Build and Run ModelE

Now that the ModelE environment has been installed, it is possible to begin downloading and running climate models. This section serves as a tutorial, not reference manual. Definitive usage for any ModelE-Control command may be obtained via ectl <cmd> --help. For example:

$ ectl setup help
usage: ectl setup [-h] [--ectl ECTL] [--rundeck RUNDECK] [--src SRC]
                  [--pkgbuild] [--rebuild] [--jobs JOBS]
                  run

positional arguments:
  run                   Directory of run to setup

optional arguments:
  -h, --help            show this help message and exit
  --ectl ECTL           Root of ectl tree: ectl/runs, ectl/builds, ectl/pkgs
  --rundeck RUNDECK, -rd RUNDECK
                        Rundeck to use in setup
  --src SRC, -s SRC     Top-level directory of ModelE source
  --pkgbuild            Name package dir after build dir.
  --rebuild             Rebuild the package, even if it seems to be fine.
  --jobs JOBS, -j JOBS  Number of cores to use when building.

Setup the ModelE Root

Begin by setting up a ModelE root directory; this must be an ancestor of all your run directories. It is marked as a root directory by the presence of a file named ectl.conf. For example:

$ mkdir ~/exp    # The root directory
$ echo >~/exp/ectl.conf

Notes:

  1. Run directories need to be held within the root directory, but not necessarily as direct children. For example, the following directory structure is common:

    exp/               # Root directory
        experiment1/
            run1/      # Run 1 of experiment 1
            run2/      # Run 2 of experiment 1
        experiment2/
            run1/      # Run 1 of experiment 2
            run2/      # Run 2 of experiment 2
    
  2. There are no restrictions on what can go inside the root in addition to ModelE runs. Typically, they may contain pre-processing and post-processing code, graphs, ModelE source directories — anything needed by the user while building an experiment.

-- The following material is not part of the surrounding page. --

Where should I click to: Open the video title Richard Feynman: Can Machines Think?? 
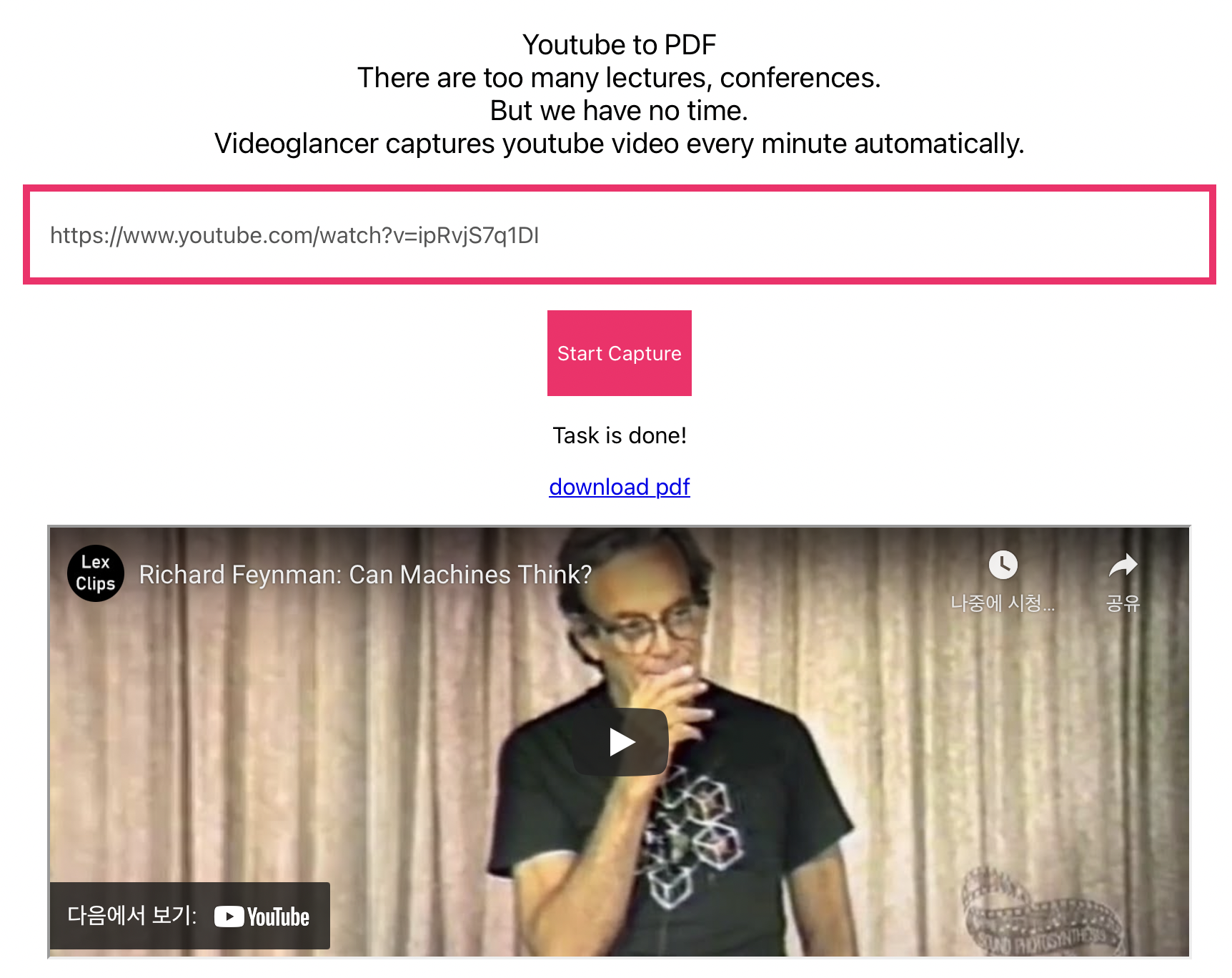pyautogui.click(x=365, y=574)
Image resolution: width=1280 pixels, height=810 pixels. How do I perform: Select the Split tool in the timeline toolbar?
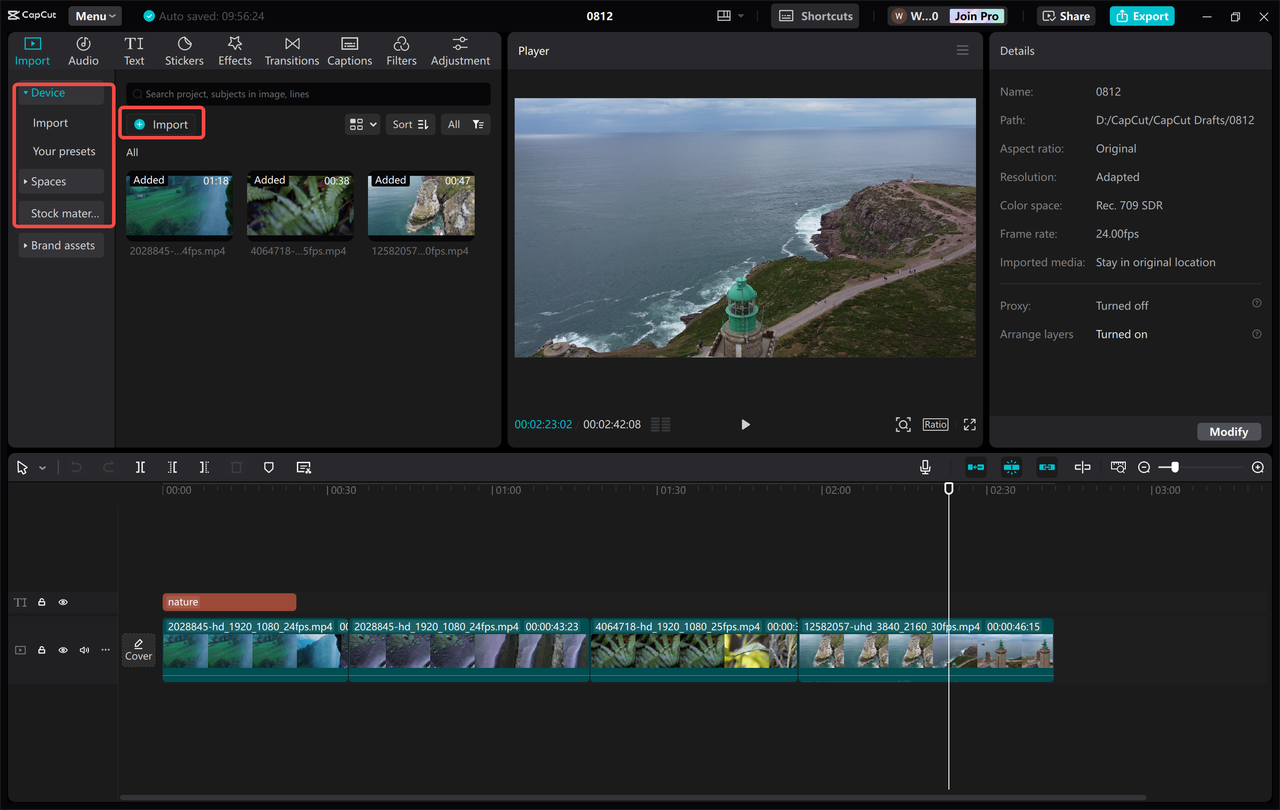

  3. The user may have more than one root; although there is rarely a need to do so.

  4. Any existing directory may be turned into a root. For example:

    $ echo >~/ectl.conf   # Turn ~ into a root
    

Download ModelE Source

Once a root has been set up, the user must find or download a ModelE source directory. This directory can be anywhere on the filesystem, it does not have to live within a root. Source directories may be shared by mutliple run directories. ModelE source is typically obtained by downloading from Simplex, or some other Git repository:

$ cd ~/exp    # Root directory
$ git clone simplex.giss.nasa.gov:/giss/gitrepo/modelE.git -b <branch>

Notes:

  1. <branch> is the ModelE branch you wish to use: master, develop, landice, cmake, etc.

  2. The cmake build must be enabled on the branch you choose. You can tell if it is on your branch by looking for a file CMakeLists.txt or modele-control.pyar at the top level. So far, CMake is enabled on the branches master, landice and efischer/ec2.

    If CMake is not enabled for your branch, copy the modele-control.pyar file from the master branch, and check it into your branch. Or merge from master.

Setup ModelE Source

From the ModelE download directory, type the following:

$ cd ~/exp/modelE
$ spack uninstall -ay modele@local;spack setup modele@local

This finds all of ModelE’s dependencies and creates a file spconfig.py, which is used in the build process to configure ModelE’s dependencies for your system. Alternately, you can copy spconfig.py from another working ModelE source directory.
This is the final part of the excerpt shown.